As a supplement to yesterday’s post, I’ve made the graph below that shows the year-to-year probabilities of each Q15 member being President.
The values come from the same mortality table that I used to run the simulation to find the likelihood of each Q15 member ever becoming Church President. This graph doesn’t require any simulation, though. For each Q15 member, I just used his yearly probabilities of survival to come up with yearly cumulative probabilities of survival (i.e., how likely is he to live through this age). Then for each Q15 member, his yearly probability of becoming President is the probability that he survives the year and that all the members senior to him do not. This is found by multiplying probabilities, so for example for Elder Ballard, who is junior only to President Nelson and Elder Oaks, his probability of being President in a particular year is this:
(Ballard cumulative probability of living)*(1 – Nelson probability of living)*(1 – Oaks probability of living)

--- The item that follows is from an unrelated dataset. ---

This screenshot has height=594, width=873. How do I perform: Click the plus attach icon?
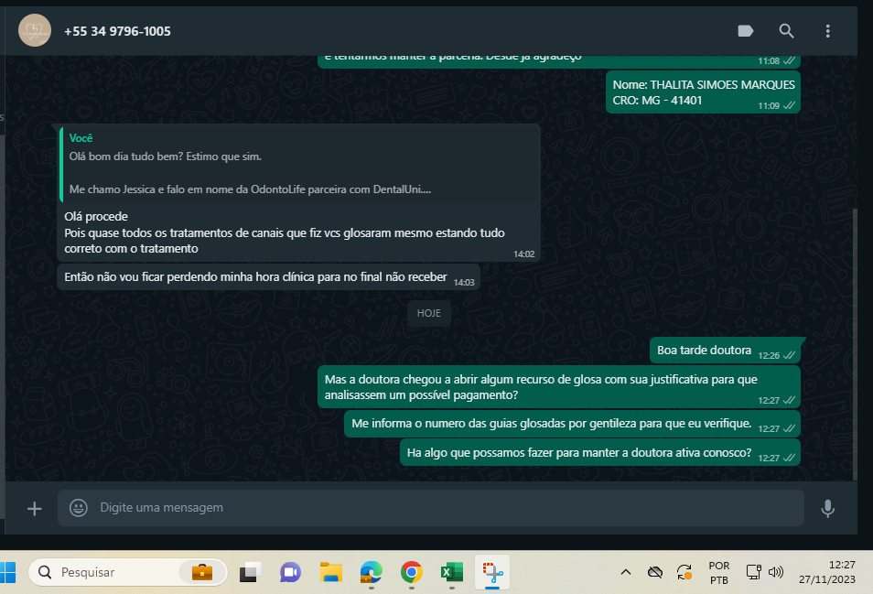35,508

The results look similar to what we’ve seen in the past with graphs like this, in that there are big probabilities across periods of years for Elders Oaks, Holland, and Bednar. The one big difference is that, as el oso noted yesterday, President Nelson jumped from a pretty low probability for most of his time in the quorum to 100% when President Monson died. I guess this just illustrates that applying a mortality table that gives general trends to a small group of people as I have here is bound to be wrong in big ways at times.
Thanks, Ziff. Obviously, Pres. Nelson is an anomaly. He’s unusually vigorous for a 93-year-old. Just to put this in perspective, he and Pres. Packer were only one day apart in chronological age. But from appearances, there could have been 20 years between them.
Great point, Wally. That’s kind of amazing!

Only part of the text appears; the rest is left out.